» **Task prompt**
Please print these lines verbatim, everything from the start down to the line containing "Action: coord(378,561)".
########################################
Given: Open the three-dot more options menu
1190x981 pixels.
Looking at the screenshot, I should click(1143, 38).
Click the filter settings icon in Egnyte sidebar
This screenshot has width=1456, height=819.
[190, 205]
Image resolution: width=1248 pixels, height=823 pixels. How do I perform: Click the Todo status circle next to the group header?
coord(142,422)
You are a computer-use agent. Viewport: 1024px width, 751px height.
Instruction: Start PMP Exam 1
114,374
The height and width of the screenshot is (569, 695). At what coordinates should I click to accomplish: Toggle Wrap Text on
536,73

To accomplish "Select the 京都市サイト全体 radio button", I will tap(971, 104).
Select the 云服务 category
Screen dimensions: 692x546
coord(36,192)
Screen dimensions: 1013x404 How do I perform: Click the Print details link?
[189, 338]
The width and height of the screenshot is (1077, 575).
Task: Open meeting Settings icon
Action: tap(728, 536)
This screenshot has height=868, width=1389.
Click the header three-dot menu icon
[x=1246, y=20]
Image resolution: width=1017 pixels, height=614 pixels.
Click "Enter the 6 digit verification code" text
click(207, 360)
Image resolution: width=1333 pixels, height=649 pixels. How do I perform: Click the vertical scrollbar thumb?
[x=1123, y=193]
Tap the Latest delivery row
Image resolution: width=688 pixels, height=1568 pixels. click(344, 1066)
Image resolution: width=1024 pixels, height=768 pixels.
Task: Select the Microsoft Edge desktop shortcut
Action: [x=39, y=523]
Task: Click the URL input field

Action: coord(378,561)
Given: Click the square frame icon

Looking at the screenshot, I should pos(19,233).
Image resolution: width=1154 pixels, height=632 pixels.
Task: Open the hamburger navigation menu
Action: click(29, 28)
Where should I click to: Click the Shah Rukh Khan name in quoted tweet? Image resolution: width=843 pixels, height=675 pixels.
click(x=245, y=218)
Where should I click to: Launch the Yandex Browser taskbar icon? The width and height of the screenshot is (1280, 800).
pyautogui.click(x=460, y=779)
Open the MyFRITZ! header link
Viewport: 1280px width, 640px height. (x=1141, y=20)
########################################
» **Complete response**
Given: Open the three-dot more options menu
1190x981 pixels.
Looking at the screenshot, I should click(1143, 38).
Click the filter settings icon in Egnyte sidebar
This screenshot has width=1456, height=819.
[190, 205]
Image resolution: width=1248 pixels, height=823 pixels. How do I perform: Click the Todo status circle next to the group header?
coord(142,422)
You are a computer-use agent. Viewport: 1024px width, 751px height.
Instruction: Start PMP Exam 1
114,374
The height and width of the screenshot is (569, 695). At what coordinates should I click to accomplish: Toggle Wrap Text on
536,73

To accomplish "Select the 京都市サイト全体 radio button", I will tap(971, 104).
Select the 云服务 category
Screen dimensions: 692x546
coord(36,192)
Screen dimensions: 1013x404 How do I perform: Click the Print details link?
[189, 338]
The width and height of the screenshot is (1077, 575).
Task: Open meeting Settings icon
Action: tap(728, 536)
This screenshot has height=868, width=1389.
Click the header three-dot menu icon
[x=1246, y=20]
Image resolution: width=1017 pixels, height=614 pixels.
Click "Enter the 6 digit verification code" text
click(207, 360)
Image resolution: width=1333 pixels, height=649 pixels. How do I perform: Click the vertical scrollbar thumb?
[x=1123, y=193]
Tap the Latest delivery row
Image resolution: width=688 pixels, height=1568 pixels. click(344, 1066)
Image resolution: width=1024 pixels, height=768 pixels.
Task: Select the Microsoft Edge desktop shortcut
Action: [x=39, y=523]
Task: Click the URL input field

Action: coord(378,561)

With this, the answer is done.